BAGHDAD, Nov 29: Iraq’s national security adviser said on Tuesday up to a fifth of the US troops in the country could withdraw early next year as the performance of local security forces improves.

Mowaffaq al-Rubaie said big improvements by Iraqi army and other security forces and a recent reduction in guerrilla attacks marked ‘the beginning of the end of the insurgency’, which has raged for more than two years.

“I believe that early next year up to 30,000 troops can leave Iraq because we believe that we have laid down the groundwork for them to leave,” he said in an interview when asked about the withdrawal of American troops.

“We have tipped the balance now to our favour and the momentum is only going to get better,” he said.

Contradicting assessments of top US generals who say very few Iraqi units are currently capable of fighting alone, Rubaie said 50 per cent of Iraqi troops were ready to take on guerrillas without the help of American forces or advisers.

Rubaie, a member of a joint Iraqi-US committee responsible for building the framework for troop reductions, said a full American pullout was unlikely before the end of 2007.

Defence officials have said the Pentagon plans to shrink the US troop presence in Iraq from its current level of around 155,000 to about 138,000 after the Dec. 15 Iraqi elections.
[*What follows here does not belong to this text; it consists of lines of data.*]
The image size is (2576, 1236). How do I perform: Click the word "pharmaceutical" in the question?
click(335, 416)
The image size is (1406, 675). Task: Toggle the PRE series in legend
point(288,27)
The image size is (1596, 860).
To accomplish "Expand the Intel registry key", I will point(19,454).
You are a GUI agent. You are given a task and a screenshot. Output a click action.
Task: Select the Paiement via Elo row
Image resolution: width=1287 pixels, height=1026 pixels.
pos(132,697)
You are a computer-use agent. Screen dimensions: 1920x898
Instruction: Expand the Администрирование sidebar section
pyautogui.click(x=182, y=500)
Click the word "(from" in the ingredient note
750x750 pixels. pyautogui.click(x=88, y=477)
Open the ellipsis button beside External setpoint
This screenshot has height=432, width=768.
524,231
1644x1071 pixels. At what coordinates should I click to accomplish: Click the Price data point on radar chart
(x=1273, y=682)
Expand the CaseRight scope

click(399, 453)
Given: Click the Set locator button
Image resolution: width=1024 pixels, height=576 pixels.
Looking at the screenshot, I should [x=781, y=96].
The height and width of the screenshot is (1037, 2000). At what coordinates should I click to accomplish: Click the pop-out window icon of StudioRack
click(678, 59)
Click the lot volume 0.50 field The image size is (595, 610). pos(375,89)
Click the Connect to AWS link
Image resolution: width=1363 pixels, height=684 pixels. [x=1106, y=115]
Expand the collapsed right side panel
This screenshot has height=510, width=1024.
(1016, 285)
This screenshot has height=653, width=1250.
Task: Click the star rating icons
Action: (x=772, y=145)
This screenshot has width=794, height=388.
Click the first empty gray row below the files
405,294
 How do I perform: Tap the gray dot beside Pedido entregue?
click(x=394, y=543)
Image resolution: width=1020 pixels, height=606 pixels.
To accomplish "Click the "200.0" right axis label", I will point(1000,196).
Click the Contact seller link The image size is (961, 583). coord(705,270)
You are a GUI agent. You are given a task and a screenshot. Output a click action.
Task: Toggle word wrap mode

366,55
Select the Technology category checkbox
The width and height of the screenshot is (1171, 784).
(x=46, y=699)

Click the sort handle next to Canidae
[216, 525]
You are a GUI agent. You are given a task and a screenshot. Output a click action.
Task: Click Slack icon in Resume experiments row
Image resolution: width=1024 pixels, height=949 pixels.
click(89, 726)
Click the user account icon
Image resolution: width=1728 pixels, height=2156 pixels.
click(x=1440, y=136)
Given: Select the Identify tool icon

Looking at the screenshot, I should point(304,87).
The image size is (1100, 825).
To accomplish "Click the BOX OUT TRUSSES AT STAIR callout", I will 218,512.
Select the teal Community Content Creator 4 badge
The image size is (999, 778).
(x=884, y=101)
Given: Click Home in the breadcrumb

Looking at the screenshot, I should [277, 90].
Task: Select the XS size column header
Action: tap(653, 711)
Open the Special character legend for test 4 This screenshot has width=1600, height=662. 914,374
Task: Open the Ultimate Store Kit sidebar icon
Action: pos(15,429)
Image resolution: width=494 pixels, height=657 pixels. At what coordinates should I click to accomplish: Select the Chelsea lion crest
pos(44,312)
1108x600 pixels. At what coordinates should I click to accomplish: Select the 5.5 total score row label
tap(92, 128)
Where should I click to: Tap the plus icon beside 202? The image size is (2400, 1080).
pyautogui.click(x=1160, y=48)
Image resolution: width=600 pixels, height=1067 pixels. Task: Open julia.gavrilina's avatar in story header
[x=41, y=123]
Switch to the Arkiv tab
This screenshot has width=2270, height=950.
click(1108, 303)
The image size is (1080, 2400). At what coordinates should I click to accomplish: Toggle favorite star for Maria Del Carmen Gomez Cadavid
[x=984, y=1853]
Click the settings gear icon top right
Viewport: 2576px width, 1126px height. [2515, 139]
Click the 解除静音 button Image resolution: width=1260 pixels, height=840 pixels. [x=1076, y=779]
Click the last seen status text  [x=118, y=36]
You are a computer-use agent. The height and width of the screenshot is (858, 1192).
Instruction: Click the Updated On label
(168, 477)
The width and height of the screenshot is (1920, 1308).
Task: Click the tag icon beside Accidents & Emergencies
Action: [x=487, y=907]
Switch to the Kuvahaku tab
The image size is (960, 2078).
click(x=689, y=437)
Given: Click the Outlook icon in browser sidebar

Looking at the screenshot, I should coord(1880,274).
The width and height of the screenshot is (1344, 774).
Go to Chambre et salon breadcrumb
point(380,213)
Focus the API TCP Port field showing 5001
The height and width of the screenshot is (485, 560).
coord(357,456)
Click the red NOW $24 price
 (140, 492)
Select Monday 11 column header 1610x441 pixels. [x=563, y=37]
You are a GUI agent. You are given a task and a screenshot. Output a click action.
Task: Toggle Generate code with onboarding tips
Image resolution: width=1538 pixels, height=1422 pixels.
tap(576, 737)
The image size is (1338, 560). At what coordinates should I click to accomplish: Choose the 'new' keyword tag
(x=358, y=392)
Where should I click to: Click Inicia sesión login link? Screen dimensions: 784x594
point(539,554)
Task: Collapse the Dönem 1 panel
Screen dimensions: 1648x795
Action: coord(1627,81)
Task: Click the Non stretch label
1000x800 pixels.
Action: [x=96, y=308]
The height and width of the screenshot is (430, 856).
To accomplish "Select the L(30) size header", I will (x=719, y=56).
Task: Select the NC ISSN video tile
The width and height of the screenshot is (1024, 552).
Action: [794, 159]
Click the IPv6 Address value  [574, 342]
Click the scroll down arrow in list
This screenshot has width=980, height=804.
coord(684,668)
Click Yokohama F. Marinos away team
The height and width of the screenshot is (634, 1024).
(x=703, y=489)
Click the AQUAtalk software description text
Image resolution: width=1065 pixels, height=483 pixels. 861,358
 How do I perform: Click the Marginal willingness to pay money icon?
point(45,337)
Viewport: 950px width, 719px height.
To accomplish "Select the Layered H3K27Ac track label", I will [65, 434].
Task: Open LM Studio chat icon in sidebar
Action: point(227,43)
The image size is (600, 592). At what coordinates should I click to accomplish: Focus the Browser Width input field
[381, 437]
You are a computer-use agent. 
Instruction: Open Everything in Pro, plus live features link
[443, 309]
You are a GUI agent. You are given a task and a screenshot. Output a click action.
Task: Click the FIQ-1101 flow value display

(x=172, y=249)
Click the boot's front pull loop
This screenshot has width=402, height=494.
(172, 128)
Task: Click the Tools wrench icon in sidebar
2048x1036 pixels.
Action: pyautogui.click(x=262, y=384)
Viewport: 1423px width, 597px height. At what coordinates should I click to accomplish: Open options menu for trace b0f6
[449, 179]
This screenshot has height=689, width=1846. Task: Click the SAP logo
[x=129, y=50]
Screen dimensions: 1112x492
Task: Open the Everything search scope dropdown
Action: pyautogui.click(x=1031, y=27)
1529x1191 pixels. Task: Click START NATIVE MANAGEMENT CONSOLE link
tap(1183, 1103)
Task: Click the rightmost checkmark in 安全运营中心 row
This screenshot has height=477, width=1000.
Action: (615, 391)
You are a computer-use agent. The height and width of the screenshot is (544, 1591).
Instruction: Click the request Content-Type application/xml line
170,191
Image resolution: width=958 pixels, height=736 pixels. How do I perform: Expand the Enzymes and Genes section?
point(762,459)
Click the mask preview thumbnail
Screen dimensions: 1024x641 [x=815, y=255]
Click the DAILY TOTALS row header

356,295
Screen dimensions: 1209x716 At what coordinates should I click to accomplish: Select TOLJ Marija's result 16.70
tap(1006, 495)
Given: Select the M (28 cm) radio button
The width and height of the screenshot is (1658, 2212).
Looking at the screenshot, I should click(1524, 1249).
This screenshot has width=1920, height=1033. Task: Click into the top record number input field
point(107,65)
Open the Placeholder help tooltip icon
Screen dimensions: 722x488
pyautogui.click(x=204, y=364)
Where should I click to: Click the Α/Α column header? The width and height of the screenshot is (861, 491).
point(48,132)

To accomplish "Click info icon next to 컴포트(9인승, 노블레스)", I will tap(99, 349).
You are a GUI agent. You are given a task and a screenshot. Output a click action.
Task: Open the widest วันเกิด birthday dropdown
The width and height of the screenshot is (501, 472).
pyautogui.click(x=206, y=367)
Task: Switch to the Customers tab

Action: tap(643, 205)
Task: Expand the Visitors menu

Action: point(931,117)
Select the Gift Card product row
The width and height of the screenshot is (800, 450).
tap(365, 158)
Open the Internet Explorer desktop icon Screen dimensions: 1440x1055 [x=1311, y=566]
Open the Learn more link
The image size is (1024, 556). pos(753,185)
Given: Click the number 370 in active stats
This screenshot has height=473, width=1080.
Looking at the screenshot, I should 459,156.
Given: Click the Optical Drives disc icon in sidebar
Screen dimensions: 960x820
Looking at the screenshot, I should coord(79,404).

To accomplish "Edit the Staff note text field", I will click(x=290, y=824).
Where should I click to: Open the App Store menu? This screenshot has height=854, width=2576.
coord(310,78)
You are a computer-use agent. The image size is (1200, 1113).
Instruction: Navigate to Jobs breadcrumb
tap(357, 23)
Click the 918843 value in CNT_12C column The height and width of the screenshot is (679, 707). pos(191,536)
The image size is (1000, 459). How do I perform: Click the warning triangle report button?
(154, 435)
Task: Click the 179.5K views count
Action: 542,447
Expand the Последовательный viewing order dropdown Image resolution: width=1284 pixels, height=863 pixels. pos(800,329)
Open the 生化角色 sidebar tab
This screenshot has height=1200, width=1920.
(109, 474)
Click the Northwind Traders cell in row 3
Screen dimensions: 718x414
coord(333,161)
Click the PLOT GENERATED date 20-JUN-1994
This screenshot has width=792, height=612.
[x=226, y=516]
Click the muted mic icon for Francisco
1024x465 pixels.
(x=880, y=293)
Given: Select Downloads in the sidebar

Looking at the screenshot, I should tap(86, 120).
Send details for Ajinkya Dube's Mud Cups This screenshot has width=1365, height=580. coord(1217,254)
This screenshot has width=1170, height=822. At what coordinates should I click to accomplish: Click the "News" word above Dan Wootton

A drawdown of 30,000 would leave around 125,000 troops.

Rubaie said the number of guerilla attacks had dropped by half in the last three weeks and Iraqi forces had cut off guerillas’ supply lines and gone on the offensive rather than merely reacting to violence.

Guerillas have killed tens of thousands of Iraqi security forces and civilians in a campaign aimed at toppling the US-backed government.

Previous reductions in guerilla attacks have been followed by a surge in suicide bombings, shootings and assassinations.

Violence is also expected to pick up in the coming weeks as the campaigning for December’s election steps up.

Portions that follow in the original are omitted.